The development of a major auroral and geomagnetic storm⁴ to make the aurora visible at lower geomagnetic latitudes related to the UK is caused by impact of shock waves and high speed solar wind streams, combined with a southerly turning of the north-south component of the interplanetary magnetic field, upon the Geomagnetosphere and magnetotail. The extent of the equatorwards migration depends upon the strength of the magnetic storm.
Two types of auroral activity have been identified, the quiet glows and homogeneous arcs of higher latitudes seen especially in the declining years of the sunspot cycle and the active storms with rayed bands, rays, flickering and flaming forms that tend to relate to the sunspot cycle. Quiet aurorae are more often seen from the Moray Firth northwards while active storms, most frequently seen in the north of the UK, often extend farther south and in extreme cases are visible in the south of England and on occasion down to the Mediterranean.

The Aurora Section statistics enable the frequency of auroral activity to be calculated for various latitudes in the UK. In Table 1 are given the frequencies with which auroral light in any form of activity could be seen within a year given that cloud would not interfere with the observations. Strong moonlight adversely affects auroral observation but the times of full Moon are readily determined and avoided.

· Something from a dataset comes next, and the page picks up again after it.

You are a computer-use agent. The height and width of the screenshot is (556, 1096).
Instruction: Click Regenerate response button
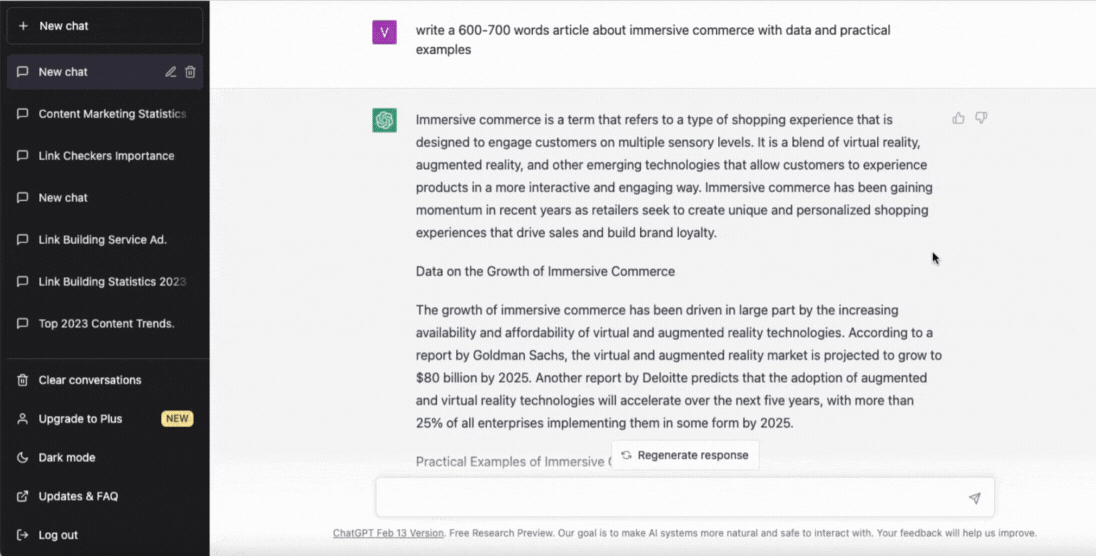pos(685,455)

Quiet aurorae are associated with high speed streams of particles emanating from coronal holes on the sun and not necessarily the storm aurorae associated with shock events and transient solar events. Quiet diffuse aurorac, red in colour, are features found to the equatorward side of the discrete storm aurorae comprising rayed forms. These quiet red aurorae, called stable auroral red arcs, (SARC) are sometimes seen in England when the discrete aurora is observed in Scotland.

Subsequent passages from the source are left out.